Supplied data »
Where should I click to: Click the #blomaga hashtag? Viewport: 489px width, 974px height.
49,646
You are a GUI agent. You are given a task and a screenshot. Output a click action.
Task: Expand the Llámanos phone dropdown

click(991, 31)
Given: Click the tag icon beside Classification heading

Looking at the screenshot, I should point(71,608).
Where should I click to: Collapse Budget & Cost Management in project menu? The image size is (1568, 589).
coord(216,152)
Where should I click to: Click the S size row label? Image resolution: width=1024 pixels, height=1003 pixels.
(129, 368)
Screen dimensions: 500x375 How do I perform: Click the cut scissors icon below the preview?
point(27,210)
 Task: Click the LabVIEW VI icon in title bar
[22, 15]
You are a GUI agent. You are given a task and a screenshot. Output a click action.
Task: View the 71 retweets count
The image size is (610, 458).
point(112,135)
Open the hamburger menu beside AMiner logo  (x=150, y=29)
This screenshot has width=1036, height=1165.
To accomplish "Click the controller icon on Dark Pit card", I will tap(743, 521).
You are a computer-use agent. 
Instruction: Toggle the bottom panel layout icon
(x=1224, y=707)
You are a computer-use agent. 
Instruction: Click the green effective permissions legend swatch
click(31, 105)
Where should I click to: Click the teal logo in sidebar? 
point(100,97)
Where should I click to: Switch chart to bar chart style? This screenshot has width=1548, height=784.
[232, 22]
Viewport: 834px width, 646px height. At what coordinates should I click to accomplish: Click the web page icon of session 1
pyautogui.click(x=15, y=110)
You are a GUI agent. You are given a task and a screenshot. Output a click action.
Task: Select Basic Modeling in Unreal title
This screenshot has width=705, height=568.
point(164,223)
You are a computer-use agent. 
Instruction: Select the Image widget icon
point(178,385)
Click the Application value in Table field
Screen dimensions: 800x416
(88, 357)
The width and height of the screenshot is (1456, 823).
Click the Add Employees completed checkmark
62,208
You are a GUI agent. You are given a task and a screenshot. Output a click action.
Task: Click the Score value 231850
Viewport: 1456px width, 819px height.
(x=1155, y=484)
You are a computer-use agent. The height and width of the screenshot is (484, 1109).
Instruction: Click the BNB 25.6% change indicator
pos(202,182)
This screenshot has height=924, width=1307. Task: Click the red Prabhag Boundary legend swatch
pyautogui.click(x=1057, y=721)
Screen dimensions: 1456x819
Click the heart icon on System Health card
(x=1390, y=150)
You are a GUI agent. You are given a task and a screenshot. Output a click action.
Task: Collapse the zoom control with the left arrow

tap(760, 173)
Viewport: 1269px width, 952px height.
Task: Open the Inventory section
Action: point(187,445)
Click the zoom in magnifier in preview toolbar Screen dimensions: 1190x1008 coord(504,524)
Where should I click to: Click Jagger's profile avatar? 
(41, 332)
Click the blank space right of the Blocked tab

Short task »
Reproduce all of the material above, line for line, with every character unchanged.

Written response »
Where should I click to: Click the #blomaga hashtag? Viewport: 489px width, 974px height.
49,646
You are a GUI agent. You are given a task and a screenshot. Output a click action.
Task: Expand the Llámanos phone dropdown

click(991, 31)
Given: Click the tag icon beside Classification heading

Looking at the screenshot, I should point(71,608).
Where should I click to: Collapse Budget & Cost Management in project menu? The image size is (1568, 589).
coord(216,152)
Where should I click to: Click the S size row label? Image resolution: width=1024 pixels, height=1003 pixels.
(129, 368)
Screen dimensions: 500x375 How do I perform: Click the cut scissors icon below the preview?
point(27,210)
 Task: Click the LabVIEW VI icon in title bar
[22, 15]
You are a GUI agent. You are given a task and a screenshot. Output a click action.
Task: View the 71 retweets count
The image size is (610, 458).
point(112,135)
Open the hamburger menu beside AMiner logo  (x=150, y=29)
This screenshot has width=1036, height=1165.
To accomplish "Click the controller icon on Dark Pit card", I will tap(743, 521).
You are a computer-use agent. 
Instruction: Toggle the bottom panel layout icon
(x=1224, y=707)
You are a computer-use agent. 
Instruction: Click the green effective permissions legend swatch
click(31, 105)
Where should I click to: Click the teal logo in sidebar? 
point(100,97)
Where should I click to: Switch chart to bar chart style? This screenshot has width=1548, height=784.
[232, 22]
Viewport: 834px width, 646px height. At what coordinates should I click to accomplish: Click the web page icon of session 1
pyautogui.click(x=15, y=110)
You are a GUI agent. You are given a task and a screenshot. Output a click action.
Task: Select Basic Modeling in Unreal title
This screenshot has width=705, height=568.
point(164,223)
You are a computer-use agent. 
Instruction: Select the Image widget icon
point(178,385)
Click the Application value in Table field
Screen dimensions: 800x416
(88, 357)
The width and height of the screenshot is (1456, 823).
Click the Add Employees completed checkmark
62,208
You are a GUI agent. You are given a task and a screenshot. Output a click action.
Task: Click the Score value 231850
Viewport: 1456px width, 819px height.
(x=1155, y=484)
You are a computer-use agent. The height and width of the screenshot is (484, 1109).
Instruction: Click the BNB 25.6% change indicator
pos(202,182)
This screenshot has height=924, width=1307. Task: Click the red Prabhag Boundary legend swatch
pyautogui.click(x=1057, y=721)
Screen dimensions: 1456x819
Click the heart icon on System Health card
(x=1390, y=150)
You are a GUI agent. You are given a task and a screenshot. Output a click action.
Task: Collapse the zoom control with the left arrow

tap(760, 173)
Viewport: 1269px width, 952px height.
Task: Open the Inventory section
Action: point(187,445)
Click the zoom in magnifier in preview toolbar Screen dimensions: 1190x1008 coord(504,524)
Where should I click to: Click Jagger's profile avatar? 
(41, 332)
Click the blank space right of the Blocked tab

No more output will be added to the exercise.